Hello.

After some discussion with Zoran Vasiljevic some time ago, I got down to
writing an AOLserver module similar to ns_cache, but that would work on
two levels:

1/ global caches - would store "deep copy" of Tcl objects (ie. store
lists as lists, not as strings; same for int/long/double)
2/ thread local cache - used for storing Tcl_Obj versions of the global
cache entries

I decided to use one thread local cache to store all the Tcl_Obj's -
this way I can limit cache memory size used per thread.

After some 3-4 hours of writing and testing I came up with quite stable
code.
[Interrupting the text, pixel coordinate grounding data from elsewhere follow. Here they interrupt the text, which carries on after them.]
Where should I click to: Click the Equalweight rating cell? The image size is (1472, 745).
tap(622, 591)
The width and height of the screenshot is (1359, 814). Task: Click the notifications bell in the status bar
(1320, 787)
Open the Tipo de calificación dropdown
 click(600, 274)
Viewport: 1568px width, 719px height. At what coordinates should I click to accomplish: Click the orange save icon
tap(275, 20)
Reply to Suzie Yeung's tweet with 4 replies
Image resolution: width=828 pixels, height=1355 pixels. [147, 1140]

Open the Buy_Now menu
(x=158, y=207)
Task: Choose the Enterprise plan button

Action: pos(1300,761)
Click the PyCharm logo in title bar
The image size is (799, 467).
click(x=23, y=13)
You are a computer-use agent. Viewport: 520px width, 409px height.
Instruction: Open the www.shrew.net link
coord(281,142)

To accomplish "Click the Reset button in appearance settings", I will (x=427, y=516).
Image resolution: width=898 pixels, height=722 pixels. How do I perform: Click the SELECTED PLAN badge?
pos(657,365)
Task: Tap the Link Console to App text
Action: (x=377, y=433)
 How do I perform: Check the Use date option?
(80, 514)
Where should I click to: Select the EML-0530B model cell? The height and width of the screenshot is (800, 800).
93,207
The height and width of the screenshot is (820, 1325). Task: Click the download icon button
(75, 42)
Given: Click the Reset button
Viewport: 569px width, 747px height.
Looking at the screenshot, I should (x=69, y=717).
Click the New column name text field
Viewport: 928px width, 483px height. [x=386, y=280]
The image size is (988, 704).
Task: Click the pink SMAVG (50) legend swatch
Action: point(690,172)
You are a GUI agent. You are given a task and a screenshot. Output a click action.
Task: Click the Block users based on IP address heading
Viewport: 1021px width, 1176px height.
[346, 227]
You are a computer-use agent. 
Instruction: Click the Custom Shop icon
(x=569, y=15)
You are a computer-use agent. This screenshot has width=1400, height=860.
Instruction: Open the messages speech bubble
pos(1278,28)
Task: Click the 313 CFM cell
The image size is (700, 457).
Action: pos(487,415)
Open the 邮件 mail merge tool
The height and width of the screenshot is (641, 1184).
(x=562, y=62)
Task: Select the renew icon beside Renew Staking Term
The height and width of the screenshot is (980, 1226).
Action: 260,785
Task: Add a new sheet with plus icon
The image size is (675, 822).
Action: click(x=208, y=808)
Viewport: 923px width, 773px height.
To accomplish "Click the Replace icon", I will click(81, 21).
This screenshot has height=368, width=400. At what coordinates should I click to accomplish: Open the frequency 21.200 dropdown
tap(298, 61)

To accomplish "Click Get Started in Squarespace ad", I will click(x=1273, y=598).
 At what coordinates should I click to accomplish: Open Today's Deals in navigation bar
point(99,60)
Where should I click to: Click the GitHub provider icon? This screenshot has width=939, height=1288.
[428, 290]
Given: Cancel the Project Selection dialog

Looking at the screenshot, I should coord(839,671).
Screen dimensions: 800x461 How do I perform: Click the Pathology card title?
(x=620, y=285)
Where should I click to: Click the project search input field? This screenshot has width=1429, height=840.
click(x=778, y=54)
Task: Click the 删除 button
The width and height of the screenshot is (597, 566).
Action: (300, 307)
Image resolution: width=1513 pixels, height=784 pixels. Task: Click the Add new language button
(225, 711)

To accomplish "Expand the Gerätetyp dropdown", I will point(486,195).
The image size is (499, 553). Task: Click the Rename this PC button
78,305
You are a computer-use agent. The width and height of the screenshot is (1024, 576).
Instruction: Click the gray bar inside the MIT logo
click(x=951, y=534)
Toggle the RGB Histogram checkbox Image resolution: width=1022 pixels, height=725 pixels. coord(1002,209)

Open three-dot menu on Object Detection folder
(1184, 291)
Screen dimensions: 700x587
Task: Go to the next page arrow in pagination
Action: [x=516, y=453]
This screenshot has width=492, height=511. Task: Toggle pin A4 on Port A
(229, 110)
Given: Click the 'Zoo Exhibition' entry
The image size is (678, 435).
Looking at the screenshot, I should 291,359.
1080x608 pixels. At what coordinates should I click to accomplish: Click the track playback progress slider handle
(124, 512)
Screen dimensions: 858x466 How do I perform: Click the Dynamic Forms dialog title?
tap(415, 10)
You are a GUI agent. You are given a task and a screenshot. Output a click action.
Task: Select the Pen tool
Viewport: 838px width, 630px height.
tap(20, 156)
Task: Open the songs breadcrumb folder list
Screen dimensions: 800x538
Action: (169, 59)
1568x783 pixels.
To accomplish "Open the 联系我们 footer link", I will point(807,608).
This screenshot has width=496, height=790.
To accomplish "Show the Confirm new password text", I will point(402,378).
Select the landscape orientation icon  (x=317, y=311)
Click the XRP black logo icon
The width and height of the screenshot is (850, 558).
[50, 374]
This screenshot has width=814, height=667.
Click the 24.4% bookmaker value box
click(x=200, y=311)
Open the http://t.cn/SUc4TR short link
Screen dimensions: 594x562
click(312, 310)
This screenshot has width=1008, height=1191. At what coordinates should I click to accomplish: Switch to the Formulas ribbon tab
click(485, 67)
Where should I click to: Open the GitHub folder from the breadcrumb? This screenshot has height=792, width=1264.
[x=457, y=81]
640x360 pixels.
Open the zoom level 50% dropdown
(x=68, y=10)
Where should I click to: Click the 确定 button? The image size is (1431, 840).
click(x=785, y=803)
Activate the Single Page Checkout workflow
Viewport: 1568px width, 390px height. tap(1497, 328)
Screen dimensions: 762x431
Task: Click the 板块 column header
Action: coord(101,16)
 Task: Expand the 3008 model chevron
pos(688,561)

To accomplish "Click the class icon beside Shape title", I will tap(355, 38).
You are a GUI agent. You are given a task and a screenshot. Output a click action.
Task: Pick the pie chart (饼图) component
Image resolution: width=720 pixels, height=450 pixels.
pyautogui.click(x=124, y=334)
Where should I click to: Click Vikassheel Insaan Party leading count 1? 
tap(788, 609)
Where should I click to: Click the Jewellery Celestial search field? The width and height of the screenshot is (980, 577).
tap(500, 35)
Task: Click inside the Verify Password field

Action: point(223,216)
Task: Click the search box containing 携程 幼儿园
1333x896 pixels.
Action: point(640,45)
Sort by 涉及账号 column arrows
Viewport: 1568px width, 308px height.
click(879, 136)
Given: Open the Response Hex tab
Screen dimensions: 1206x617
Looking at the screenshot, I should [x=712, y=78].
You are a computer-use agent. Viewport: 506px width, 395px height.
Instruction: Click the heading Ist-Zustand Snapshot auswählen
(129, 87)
This is not intended for release right now, but perhaps I'll
publish it someplace when I make the code nicer and more compatible iwth
ns_cache ... (I'll even perhaps write an option to create ns_cache
command as well).

For plaintext, I did not notice any significant difference - my module
was actually about 5% slower (probably a matter of optimizing the code).

The interesting results start with working on lists and lists with
sublists. I did _cache flush; time {dosomething [_cache eval ]}, where
dosomething was mostly lindex or lrange [result]. The two level cache
worked about 2-10 times faster (depending on sizes of the list).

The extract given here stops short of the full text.